* **Halaman**
──────────────────────────────
Lantas bagaimana wujud alat antisadap itu? Bagaimana spesifikasinya? Berapa harganya?

Penelusuran gresnews.com dari sejumlah dokumen dan wawancara menemukan angka Rp7,8 miliar untuk pos pembelian alat antisadap di ruang kerja Banggar DPR. Angka Rp7,8 miliar itu merupakan bagian dari dana Rp20,3 miliar yang akhirnya disetujui sebagai anggaran untuk merenovasi ruang Banggar. 

Jika berselancar di internet, ditemukan banyak situs yang menawarkan produk alat antisadap yang harganya mulai dari ratusan ribu per unit hingga puluhan juta per unit dengan beragam jenis dan spesifikasi. Situs duniaanekasecurity.com, yang mengklaim sebagai penyedia produk intelijen profesional untuk pejabat negara, organisasi pemerintah, politisi, dan VVIP, menawarkan alat antisadap Voice, Fax and Data Encryption System. Peralatan telepon top of the line ini menggunakan proses pemberian sandi (enkripsi) digital dan tingkat 128 bits triple DES, membuat percakapan Anda tidak dapat terkena penyadapan lewat telepon. Alat enkripsi ini menggunakan algoritma industri yang tinggi untuk memberikan sandi pada suara sinyal fax dan data.

Situs alatsadap.com juga menyediakan aneka alat antisadap untuk kebutuhan politisi, aparat negara, dan VVIP dengan harga bervariasi.

Situs uc-technology.com menawarkan alat antisadap dan alat anti rekam suara buatan Amerika Serikat berbasis analog dan digital seharga Rp22 juta/unit.

Diwawancarai secara terpisah, Ahli Teknologi Informasi dan Forensik Digital Universitas Indonesia Ruby Alamsyah menilai, anggaran Rp7,3 miliar untuk pembelian alat antisadap ruang rapat Banggar DPR terlampau mahal.

Menurut Ruby, berdasarkan pengalamannya di bidang sistem keamanan, harga pasar alat antisadap internasional berbasis pengacakan sinyal (gummer) bervariasi. "Tergantung luas ruanganya. Kalau 20 meter persegi itu hanya belasan juta. Kalau sebesar ruang Badan Anggaran itu bisa ratusan juta," kata Ruby, kepada gresnews.com, Senin (30/1).

Ia menjelaskan, pemasangan alat sadap itu dipastikan dapat mengganggu kinerja penyidik KPK. "Karena cara kerja alat antisadap jenis gummer adaah mengacak sinyal telepon seluler dari Base Transceiver Station (BTS) sehingga telepon terputus, tidak dapat terpakai. Bagaimana mungkin bisa diakses KPK atau penegak hukum lain," ujarnya.

Namun, Ruby berpendapat pengadaan alat antisadap oleh Badan Anggaran DPR bukan untuk menghindari penyadapan oleh penegak hukum. "Saya pikir tidak mungkin untuk menghindari penegak hukum seperti KPK. Anggota Badan Anggaran kan juga warga negara masak harus berbuat seperti itu menghindari penegak hukum," kata Ruby.
──────────────────────────────
* **Data Tersimpan**

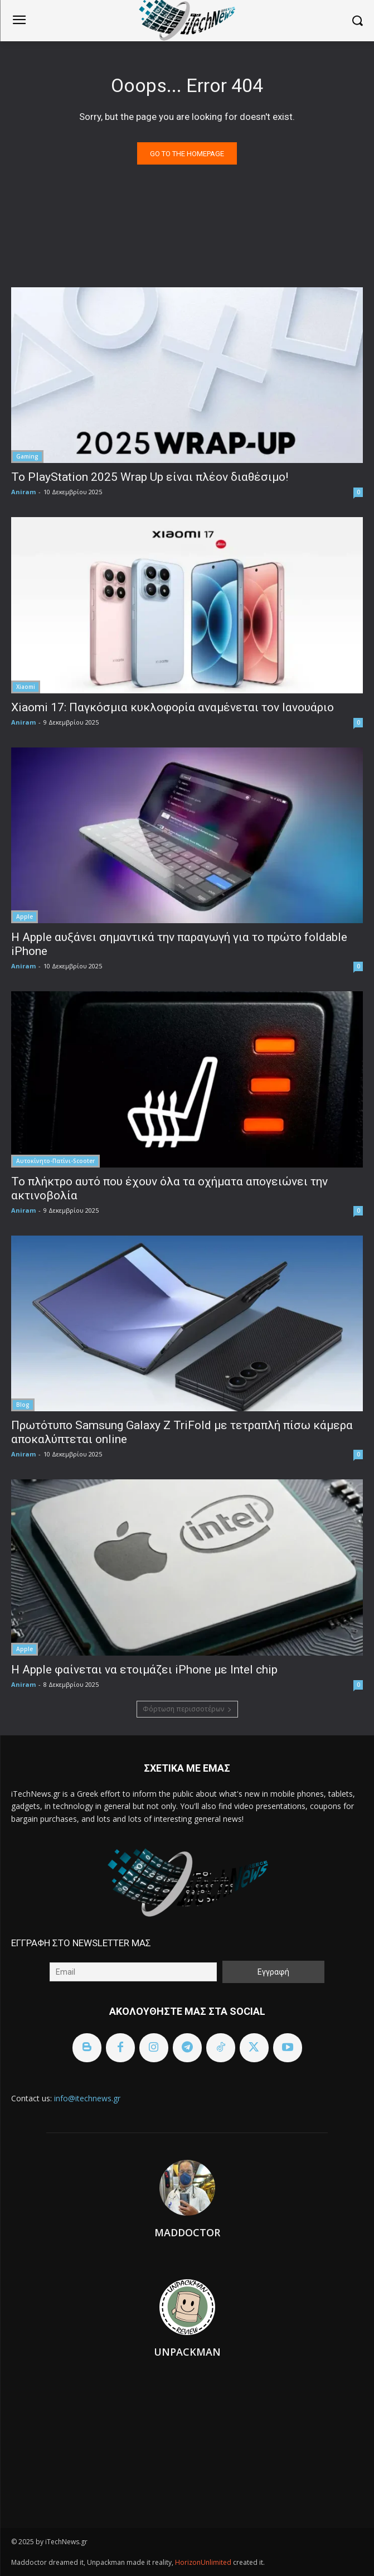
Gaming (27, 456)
──────────────────────────────
* **Rincian Latihan**
Jawab tiga pertanyaan tentang halaman ini, dengan tanda huruf yang sama pada setiap jawaban.
(a) Berapa dana yang akhirnya disetujui untuk merenovasi ruang Banggar?
(b) Berapa harga per unit alat antisadap yang ditawarkan situs uc-technology.com?
(c) Menurut Ruby Alamsyah, berapa harga alat antisadap untuk ruangan seluas 20 meter persegi?
Jawablah hanya dengan berpegang pada isi halaman.

* **Hasil Akhir**
(a) Dana yang disetujui sebesar Rp20,3 miliar.
(b) Harganya Rp22 juta per unit.
(c) Harganya hanya belasan juta.